Source: Thomson Reuters Eikon
CONCLUSION
It has been our forecast that reducing inflation from its peak of 9.1% to a range of 4.0% – 5.0% would not be the crucial hurdle. Rather, narrowing the gap from say 4.0% – 5.0% to 2.0% would be the greatest challenge. The central question is whether the economy needs unemployment to rise in order to restore price stability that is satisfactory to the central bank. The economy is currently in the most vulnerable phase of the business cycle. If the Federal Reserve believes it is necessary to coax unemployment higher to bring about lower wage pressures, then the economy will likely enter a recession. Such an economic downturn remains our base case.
A variation on the recession theme, would be an economic “soft” landing in which the Federal Reserve is successful in pulling down inflation to its target without causing a recession. This would likely necessitate housing bottoming before unemployment moves materially higher. Further interest rate hikes make this outcome less likely.
Michael C. Yeager, CFA
April 10, 2023
IMPORTANT INFORMATION
The commentary set forth herein represents the views of Luther King Capital Management and its investment professionals at the time indicated and is subject to change without notice. The commentary set forth herein was prepared by Luther King Capital Management based upon information that it believes to be reliable. Luther King Capital Management expressly disclaims any responsibility to update the commentary set forth herein for any events occurring after the date indicated herein or otherwise.

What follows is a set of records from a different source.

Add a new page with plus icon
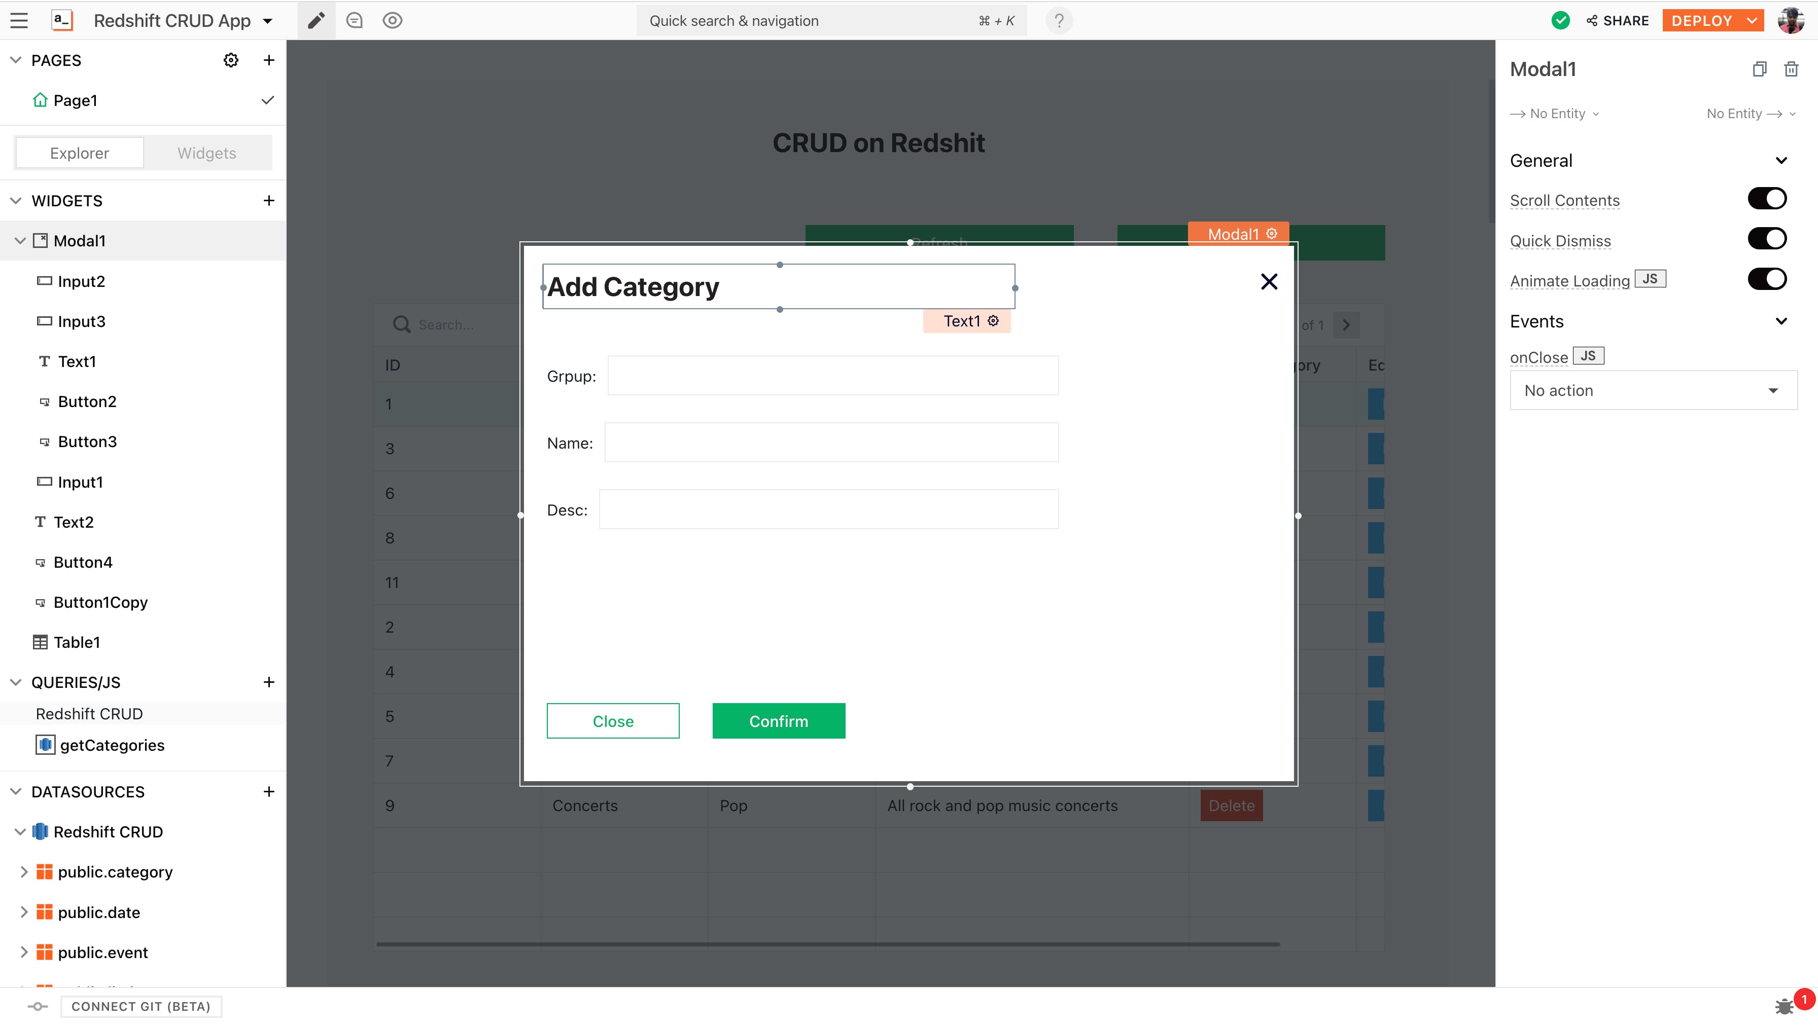Viewport: 1818px width, 1025px height. pos(269,60)
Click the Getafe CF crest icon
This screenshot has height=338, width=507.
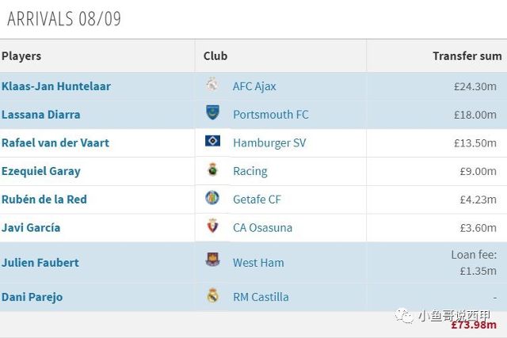point(212,197)
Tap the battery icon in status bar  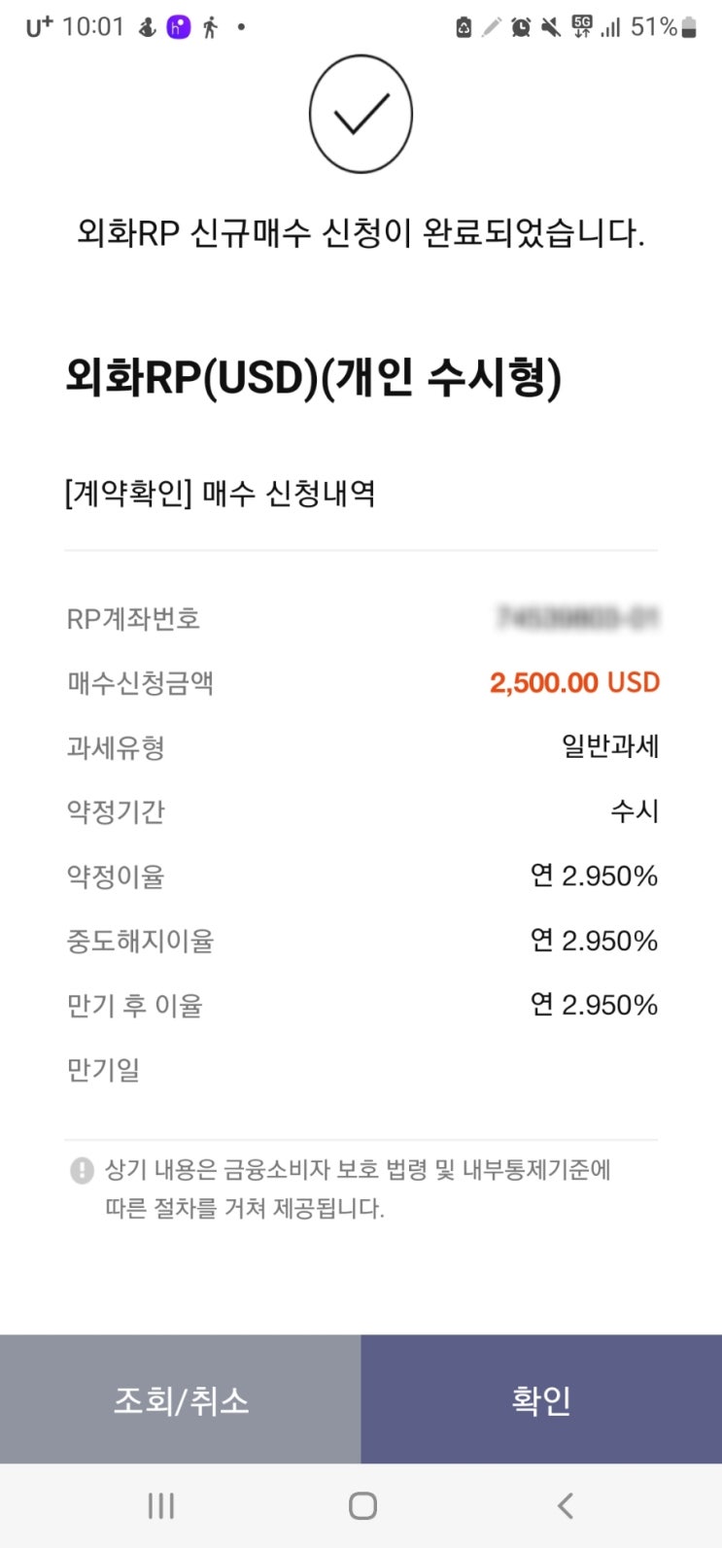[689, 27]
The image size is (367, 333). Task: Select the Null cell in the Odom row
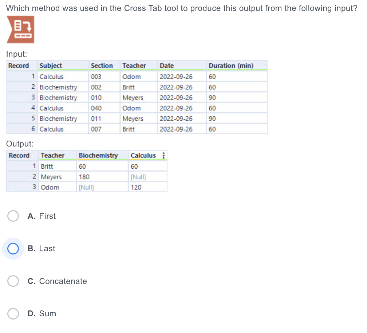pyautogui.click(x=102, y=187)
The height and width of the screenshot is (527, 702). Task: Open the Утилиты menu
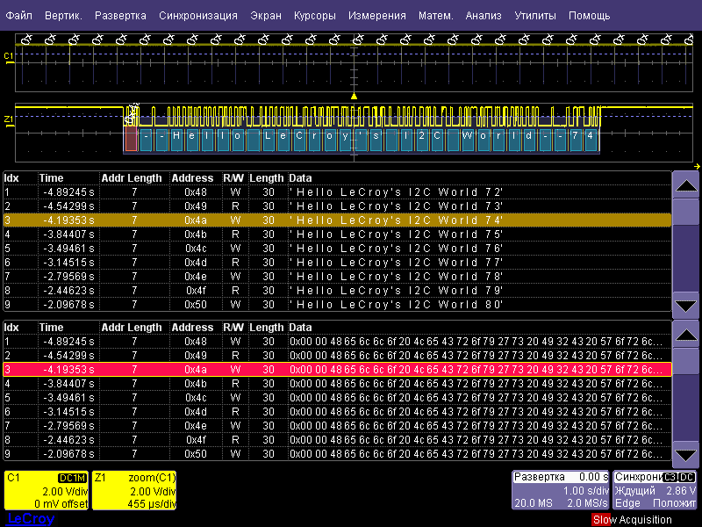pyautogui.click(x=535, y=16)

The commentary and other information set forth herein do not constitute an offer to sell, a solicitation to buy, or a recommendation for any security, nor do they constitute investment advice or an offer to provide investment advisory or other services by Luther King Capital Management. The commentary and other information contained herein shall not be construed as financial or investment advice on any matter set forth herein, and Luther King Capital Management expressly disclaims all liability in respect of any actions taken based on the commentary and information set forth herein.